Design of experiment for optimization of 3D printing parameters of base plate structures in colostomy bag for newborns
Published in Journal of Industrial and Production Engineering, 2021
Chia Hung Yeh, Chia Man Chou, Chien Pang Lin
According to the American Cancer Society, approximately 15% of patients with colorectal cancer must undergo colostomy surgery to prolong their survival [1]. The appearance of patients who undergo surgical enterostomy is no different from that of the average person. However, in everyday life, when the intestines are excreted, it is not possible to discharge the excrement through the anus after surgery. Therefore, it is necessary to provide assistance through an auxiliary bag.
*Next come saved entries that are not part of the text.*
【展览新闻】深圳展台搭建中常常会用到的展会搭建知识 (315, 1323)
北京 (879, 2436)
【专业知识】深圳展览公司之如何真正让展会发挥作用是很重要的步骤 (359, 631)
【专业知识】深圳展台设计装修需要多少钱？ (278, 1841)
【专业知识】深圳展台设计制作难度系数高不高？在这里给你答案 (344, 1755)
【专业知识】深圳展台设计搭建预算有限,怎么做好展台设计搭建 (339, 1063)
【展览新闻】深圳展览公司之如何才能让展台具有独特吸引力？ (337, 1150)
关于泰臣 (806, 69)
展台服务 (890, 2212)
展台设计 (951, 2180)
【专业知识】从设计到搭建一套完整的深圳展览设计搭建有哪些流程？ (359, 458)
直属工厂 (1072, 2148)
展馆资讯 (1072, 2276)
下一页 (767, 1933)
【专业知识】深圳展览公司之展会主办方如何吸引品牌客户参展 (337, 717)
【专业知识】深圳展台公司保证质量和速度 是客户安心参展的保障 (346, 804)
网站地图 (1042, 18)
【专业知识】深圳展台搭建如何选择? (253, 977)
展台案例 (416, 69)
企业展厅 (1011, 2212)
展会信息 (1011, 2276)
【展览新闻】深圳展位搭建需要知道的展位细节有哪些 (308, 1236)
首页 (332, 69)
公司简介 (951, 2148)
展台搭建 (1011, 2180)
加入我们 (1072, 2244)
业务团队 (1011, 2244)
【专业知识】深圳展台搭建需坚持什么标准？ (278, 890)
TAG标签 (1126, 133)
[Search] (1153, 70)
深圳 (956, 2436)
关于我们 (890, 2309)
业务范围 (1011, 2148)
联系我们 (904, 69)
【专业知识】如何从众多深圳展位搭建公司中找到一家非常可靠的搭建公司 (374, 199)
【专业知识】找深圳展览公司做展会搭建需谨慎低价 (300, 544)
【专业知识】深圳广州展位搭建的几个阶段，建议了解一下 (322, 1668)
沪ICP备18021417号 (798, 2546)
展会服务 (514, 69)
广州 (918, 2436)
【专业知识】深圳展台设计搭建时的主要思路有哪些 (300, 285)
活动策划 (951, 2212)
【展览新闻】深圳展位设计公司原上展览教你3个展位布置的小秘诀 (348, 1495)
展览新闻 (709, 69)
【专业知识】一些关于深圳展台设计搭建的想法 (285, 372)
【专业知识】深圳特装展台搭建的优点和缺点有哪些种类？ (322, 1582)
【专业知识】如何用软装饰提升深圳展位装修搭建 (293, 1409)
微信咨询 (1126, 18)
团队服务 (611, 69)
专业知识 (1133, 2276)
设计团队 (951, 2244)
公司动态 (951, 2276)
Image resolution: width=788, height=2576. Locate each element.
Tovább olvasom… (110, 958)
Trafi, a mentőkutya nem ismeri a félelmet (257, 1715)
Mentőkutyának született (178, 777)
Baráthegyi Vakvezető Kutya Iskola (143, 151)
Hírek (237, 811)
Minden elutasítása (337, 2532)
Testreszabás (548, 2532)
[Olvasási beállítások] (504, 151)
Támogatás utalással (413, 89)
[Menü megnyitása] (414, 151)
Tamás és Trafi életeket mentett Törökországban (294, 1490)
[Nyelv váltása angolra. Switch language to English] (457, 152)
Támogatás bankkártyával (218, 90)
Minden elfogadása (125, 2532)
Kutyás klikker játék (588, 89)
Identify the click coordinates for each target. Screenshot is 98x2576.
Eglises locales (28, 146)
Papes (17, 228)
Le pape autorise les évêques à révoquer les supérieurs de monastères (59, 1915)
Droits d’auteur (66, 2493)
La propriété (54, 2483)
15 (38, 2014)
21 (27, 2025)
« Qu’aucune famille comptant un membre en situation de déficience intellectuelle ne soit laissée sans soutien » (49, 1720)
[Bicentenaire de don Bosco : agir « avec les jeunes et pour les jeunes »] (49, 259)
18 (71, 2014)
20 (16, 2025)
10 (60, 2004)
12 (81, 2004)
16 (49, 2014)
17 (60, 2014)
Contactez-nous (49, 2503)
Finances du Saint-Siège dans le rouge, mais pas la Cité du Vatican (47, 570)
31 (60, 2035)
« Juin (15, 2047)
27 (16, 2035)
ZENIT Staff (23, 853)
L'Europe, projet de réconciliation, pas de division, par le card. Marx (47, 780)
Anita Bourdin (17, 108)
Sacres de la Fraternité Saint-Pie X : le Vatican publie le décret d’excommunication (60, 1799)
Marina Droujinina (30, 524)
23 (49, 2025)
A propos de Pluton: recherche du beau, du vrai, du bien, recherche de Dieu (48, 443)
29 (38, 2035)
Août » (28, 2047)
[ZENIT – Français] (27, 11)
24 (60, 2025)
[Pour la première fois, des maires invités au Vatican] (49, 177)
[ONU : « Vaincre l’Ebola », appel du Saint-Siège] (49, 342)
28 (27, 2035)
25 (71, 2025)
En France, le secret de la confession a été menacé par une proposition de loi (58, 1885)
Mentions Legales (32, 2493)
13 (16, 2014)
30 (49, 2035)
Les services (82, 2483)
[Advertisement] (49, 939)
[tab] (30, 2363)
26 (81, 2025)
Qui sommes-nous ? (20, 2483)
In this regard, an improper ostomy bag is likely to cause leakage of the excrement, thus causing allergies or damage to the surrounding skin [2]. These problems deeply affect the patient’s physical condition and quality of life and cause changes in the patient’s body. The individual’s psychological and social impact is more physiological than injury-based. A colostomy can be in the small intestine of the upper gastrointestinal tract or in the colon of the lower gastrointestinal tract. The type of enterostomy also varies depending on the location of the lesion and the location of the operation. The distinction is as follows: (1) Permanent stoma: surgical removal of the anus and rectum, pulling the end of the sigmoid colon or descending the colon out of the left abdomen to make a stoma to defecate, as shown in Figure 1. The patient must both learn the use of stoma products and stoma lavage during hospitalization. Among them, stoma lavage is implemented after surgery, which requires enema training to maintain regular bowel habits. (2) Temporary stoma: If there are traumas around the anus, severe anal abscess, or an acute intestinal obstruction caused by disease when a patient undergoes large intestine surgery, those with the three conditions mentioned above will have the abdominal wall of the transverse colon pulled out to create a temporary colon stoma. When the patient recovers, the transverse colon is returned to the abdominal cavity. (3) Urostomy, also known as an artificial bladder: Patients with bladder cancer need to undergo a total cystectomy because of the disease. An opening is made in the right lower abdomen to drain the urine.